> **What this task involves**
Quote every one of the following items word for word, keeping each line unchanged.

> **Given records**

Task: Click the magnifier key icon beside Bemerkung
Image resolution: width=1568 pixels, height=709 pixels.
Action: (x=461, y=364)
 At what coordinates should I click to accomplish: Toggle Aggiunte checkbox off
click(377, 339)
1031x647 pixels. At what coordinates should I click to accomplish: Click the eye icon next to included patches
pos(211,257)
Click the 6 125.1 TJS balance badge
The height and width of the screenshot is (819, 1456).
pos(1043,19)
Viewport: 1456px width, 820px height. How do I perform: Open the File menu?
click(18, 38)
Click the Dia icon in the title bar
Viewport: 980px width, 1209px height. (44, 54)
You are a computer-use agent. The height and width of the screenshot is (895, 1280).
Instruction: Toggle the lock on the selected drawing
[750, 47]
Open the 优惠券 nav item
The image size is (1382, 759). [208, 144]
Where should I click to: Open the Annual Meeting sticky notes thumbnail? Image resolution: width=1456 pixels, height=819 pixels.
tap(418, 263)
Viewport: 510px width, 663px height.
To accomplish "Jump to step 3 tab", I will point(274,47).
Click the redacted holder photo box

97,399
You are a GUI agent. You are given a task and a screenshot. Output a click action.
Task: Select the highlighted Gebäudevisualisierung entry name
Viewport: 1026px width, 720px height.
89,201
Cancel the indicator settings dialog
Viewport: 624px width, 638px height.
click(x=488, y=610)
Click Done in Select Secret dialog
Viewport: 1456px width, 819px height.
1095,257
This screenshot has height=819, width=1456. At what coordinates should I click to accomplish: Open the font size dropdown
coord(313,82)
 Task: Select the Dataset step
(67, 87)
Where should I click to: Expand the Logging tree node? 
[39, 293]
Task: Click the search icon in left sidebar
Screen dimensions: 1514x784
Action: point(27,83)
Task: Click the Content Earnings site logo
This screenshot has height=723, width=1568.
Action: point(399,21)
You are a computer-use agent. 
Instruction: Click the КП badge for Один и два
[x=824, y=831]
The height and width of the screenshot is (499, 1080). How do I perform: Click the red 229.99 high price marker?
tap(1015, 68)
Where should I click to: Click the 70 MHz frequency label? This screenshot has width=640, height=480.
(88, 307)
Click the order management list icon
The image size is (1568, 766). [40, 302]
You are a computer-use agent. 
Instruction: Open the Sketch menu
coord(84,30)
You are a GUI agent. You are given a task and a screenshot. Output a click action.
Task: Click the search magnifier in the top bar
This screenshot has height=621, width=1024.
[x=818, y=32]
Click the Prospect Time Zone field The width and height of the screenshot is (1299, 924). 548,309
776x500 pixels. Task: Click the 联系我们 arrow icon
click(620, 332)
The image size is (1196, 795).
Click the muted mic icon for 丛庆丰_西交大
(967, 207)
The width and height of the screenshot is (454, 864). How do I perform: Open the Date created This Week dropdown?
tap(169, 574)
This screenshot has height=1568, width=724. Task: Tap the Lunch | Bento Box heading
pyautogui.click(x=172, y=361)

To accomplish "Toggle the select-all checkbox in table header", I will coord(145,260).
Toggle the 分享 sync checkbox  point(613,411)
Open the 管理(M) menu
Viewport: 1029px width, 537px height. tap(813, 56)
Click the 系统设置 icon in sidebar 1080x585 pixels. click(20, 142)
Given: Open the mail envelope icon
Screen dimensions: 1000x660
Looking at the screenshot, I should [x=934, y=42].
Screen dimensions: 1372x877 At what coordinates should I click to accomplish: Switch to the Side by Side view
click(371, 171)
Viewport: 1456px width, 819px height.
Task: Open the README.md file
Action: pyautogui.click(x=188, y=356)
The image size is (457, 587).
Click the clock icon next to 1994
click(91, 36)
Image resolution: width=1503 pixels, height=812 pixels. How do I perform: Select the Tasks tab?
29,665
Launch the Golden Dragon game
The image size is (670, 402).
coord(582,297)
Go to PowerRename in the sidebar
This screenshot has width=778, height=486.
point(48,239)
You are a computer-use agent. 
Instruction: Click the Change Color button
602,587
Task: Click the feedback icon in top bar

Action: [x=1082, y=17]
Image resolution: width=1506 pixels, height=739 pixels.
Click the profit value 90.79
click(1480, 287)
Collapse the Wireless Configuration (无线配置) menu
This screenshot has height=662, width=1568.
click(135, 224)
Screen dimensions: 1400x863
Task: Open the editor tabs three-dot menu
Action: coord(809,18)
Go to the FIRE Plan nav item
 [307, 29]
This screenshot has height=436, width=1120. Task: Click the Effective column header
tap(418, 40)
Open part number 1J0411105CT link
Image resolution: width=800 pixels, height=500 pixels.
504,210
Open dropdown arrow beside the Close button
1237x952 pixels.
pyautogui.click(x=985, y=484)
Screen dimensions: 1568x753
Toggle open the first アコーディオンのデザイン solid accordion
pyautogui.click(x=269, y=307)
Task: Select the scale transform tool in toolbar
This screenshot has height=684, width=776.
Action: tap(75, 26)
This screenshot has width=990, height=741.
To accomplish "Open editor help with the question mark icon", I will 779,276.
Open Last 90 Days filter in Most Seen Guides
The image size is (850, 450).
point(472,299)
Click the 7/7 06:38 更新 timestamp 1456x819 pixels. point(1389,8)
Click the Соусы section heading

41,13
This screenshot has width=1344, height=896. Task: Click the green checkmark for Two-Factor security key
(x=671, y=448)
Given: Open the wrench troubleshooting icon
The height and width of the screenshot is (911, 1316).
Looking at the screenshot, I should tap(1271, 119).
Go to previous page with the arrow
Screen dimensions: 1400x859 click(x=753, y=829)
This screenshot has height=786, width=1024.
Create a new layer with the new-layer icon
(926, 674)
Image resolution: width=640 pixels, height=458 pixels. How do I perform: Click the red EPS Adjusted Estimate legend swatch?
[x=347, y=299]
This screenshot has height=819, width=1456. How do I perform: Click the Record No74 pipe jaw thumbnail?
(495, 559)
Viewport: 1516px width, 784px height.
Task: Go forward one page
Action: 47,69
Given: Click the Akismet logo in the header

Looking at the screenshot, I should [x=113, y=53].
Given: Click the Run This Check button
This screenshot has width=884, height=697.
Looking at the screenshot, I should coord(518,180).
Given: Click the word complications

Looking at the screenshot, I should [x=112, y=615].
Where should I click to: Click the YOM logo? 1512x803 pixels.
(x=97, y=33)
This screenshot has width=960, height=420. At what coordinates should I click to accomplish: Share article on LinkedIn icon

> **Answer to this task**
Task: Click the magnifier key icon beside Bemerkung
Image resolution: width=1568 pixels, height=709 pixels.
Action: (x=461, y=364)
 At what coordinates should I click to accomplish: Toggle Aggiunte checkbox off
click(377, 339)
1031x647 pixels. At what coordinates should I click to accomplish: Click the eye icon next to included patches
pos(211,257)
Click the 6 125.1 TJS balance badge
The height and width of the screenshot is (819, 1456).
pos(1043,19)
Viewport: 1456px width, 820px height. How do I perform: Open the File menu?
click(18, 38)
Click the Dia icon in the title bar
Viewport: 980px width, 1209px height. (44, 54)
You are a computer-use agent. The height and width of the screenshot is (895, 1280).
Instruction: Toggle the lock on the selected drawing
[750, 47]
Open the 优惠券 nav item
The image size is (1382, 759). [208, 144]
Where should I click to: Open the Annual Meeting sticky notes thumbnail? Image resolution: width=1456 pixels, height=819 pixels.
tap(418, 263)
Viewport: 510px width, 663px height.
To accomplish "Jump to step 3 tab", I will point(274,47).
Click the redacted holder photo box

97,399
You are a GUI agent. You are given a task and a screenshot. Output a click action.
Task: Select the highlighted Gebäudevisualisierung entry name
Viewport: 1026px width, 720px height.
89,201
Cancel the indicator settings dialog
Viewport: 624px width, 638px height.
click(x=488, y=610)
Click Done in Select Secret dialog
Viewport: 1456px width, 819px height.
1095,257
This screenshot has height=819, width=1456. At what coordinates should I click to accomplish: Open the font size dropdown
coord(313,82)
 Task: Select the Dataset step
(67, 87)
Where should I click to: Expand the Logging tree node? 
[39, 293]
Task: Click the search icon in left sidebar
Screen dimensions: 1514x784
Action: point(27,83)
Task: Click the Content Earnings site logo
This screenshot has height=723, width=1568.
Action: point(399,21)
You are a computer-use agent. 
Instruction: Click the КП badge for Один и два
[x=824, y=831]
The height and width of the screenshot is (499, 1080). How do I perform: Click the red 229.99 high price marker?
tap(1015, 68)
Where should I click to: Click the 70 MHz frequency label? This screenshot has width=640, height=480.
(88, 307)
Click the order management list icon
The image size is (1568, 766). [40, 302]
You are a computer-use agent. 
Instruction: Open the Sketch menu
coord(84,30)
You are a GUI agent. You are given a task and a screenshot. Output a click action.
Task: Click the search magnifier in the top bar
This screenshot has height=621, width=1024.
[x=818, y=32]
Click the Prospect Time Zone field The width and height of the screenshot is (1299, 924). 548,309
776x500 pixels. Task: Click the 联系我们 arrow icon
click(620, 332)
The image size is (1196, 795).
Click the muted mic icon for 丛庆丰_西交大
(967, 207)
The width and height of the screenshot is (454, 864). How do I perform: Open the Date created This Week dropdown?
tap(169, 574)
This screenshot has height=1568, width=724. Task: Tap the Lunch | Bento Box heading
pyautogui.click(x=172, y=361)

To accomplish "Toggle the select-all checkbox in table header", I will coord(145,260).
Toggle the 分享 sync checkbox  point(613,411)
Open the 管理(M) menu
Viewport: 1029px width, 537px height. tap(813, 56)
Click the 系统设置 icon in sidebar 1080x585 pixels. click(20, 142)
Given: Open the mail envelope icon
Screen dimensions: 1000x660
Looking at the screenshot, I should [x=934, y=42].
Screen dimensions: 1372x877 At what coordinates should I click to accomplish: Switch to the Side by Side view
click(371, 171)
Viewport: 1456px width, 819px height.
Task: Open the README.md file
Action: pyautogui.click(x=188, y=356)
The image size is (457, 587).
Click the clock icon next to 1994
click(91, 36)
Image resolution: width=1503 pixels, height=812 pixels. How do I perform: Select the Tasks tab?
29,665
Launch the Golden Dragon game
The image size is (670, 402).
coord(582,297)
Go to PowerRename in the sidebar
This screenshot has width=778, height=486.
point(48,239)
You are a computer-use agent. 
Instruction: Click the Change Color button
602,587
Task: Click the feedback icon in top bar

Action: [x=1082, y=17]
Image resolution: width=1506 pixels, height=739 pixels.
Click the profit value 90.79
click(1480, 287)
Collapse the Wireless Configuration (无线配置) menu
This screenshot has height=662, width=1568.
click(135, 224)
Screen dimensions: 1400x863
Task: Open the editor tabs three-dot menu
Action: coord(809,18)
Go to the FIRE Plan nav item
 [307, 29]
This screenshot has height=436, width=1120. Task: Click the Effective column header
tap(418, 40)
Open part number 1J0411105CT link
Image resolution: width=800 pixels, height=500 pixels.
504,210
Open dropdown arrow beside the Close button
1237x952 pixels.
pyautogui.click(x=985, y=484)
Screen dimensions: 1568x753
Toggle open the first アコーディオンのデザイン solid accordion
pyautogui.click(x=269, y=307)
Task: Select the scale transform tool in toolbar
This screenshot has height=684, width=776.
Action: tap(75, 26)
This screenshot has width=990, height=741.
To accomplish "Open editor help with the question mark icon", I will 779,276.
Open Last 90 Days filter in Most Seen Guides
The image size is (850, 450).
point(472,299)
Click the 7/7 06:38 更新 timestamp 1456x819 pixels. point(1389,8)
Click the Соусы section heading

41,13
This screenshot has width=1344, height=896. Task: Click the green checkmark for Two-Factor security key
(x=671, y=448)
Given: Open the wrench troubleshooting icon
The height and width of the screenshot is (911, 1316).
Looking at the screenshot, I should tap(1271, 119).
Go to previous page with the arrow
Screen dimensions: 1400x859 click(x=753, y=829)
This screenshot has height=786, width=1024.
Create a new layer with the new-layer icon
(926, 674)
Image resolution: width=640 pixels, height=458 pixels. How do I perform: Click the red EPS Adjusted Estimate legend swatch?
[x=347, y=299]
This screenshot has height=819, width=1456. How do I perform: Click the Record No74 pipe jaw thumbnail?
(495, 559)
Viewport: 1516px width, 784px height.
Task: Go forward one page
Action: 47,69
Given: Click the Akismet logo in the header

Looking at the screenshot, I should [x=113, y=53].
Given: Click the Run This Check button
This screenshot has width=884, height=697.
Looking at the screenshot, I should coord(518,180).
Given: Click the word complications

Looking at the screenshot, I should [x=112, y=615].
Where should I click to: Click the YOM logo? 1512x803 pixels.
(x=97, y=33)
This screenshot has width=960, height=420. At what coordinates should I click to accomplish: Share article on LinkedIn icon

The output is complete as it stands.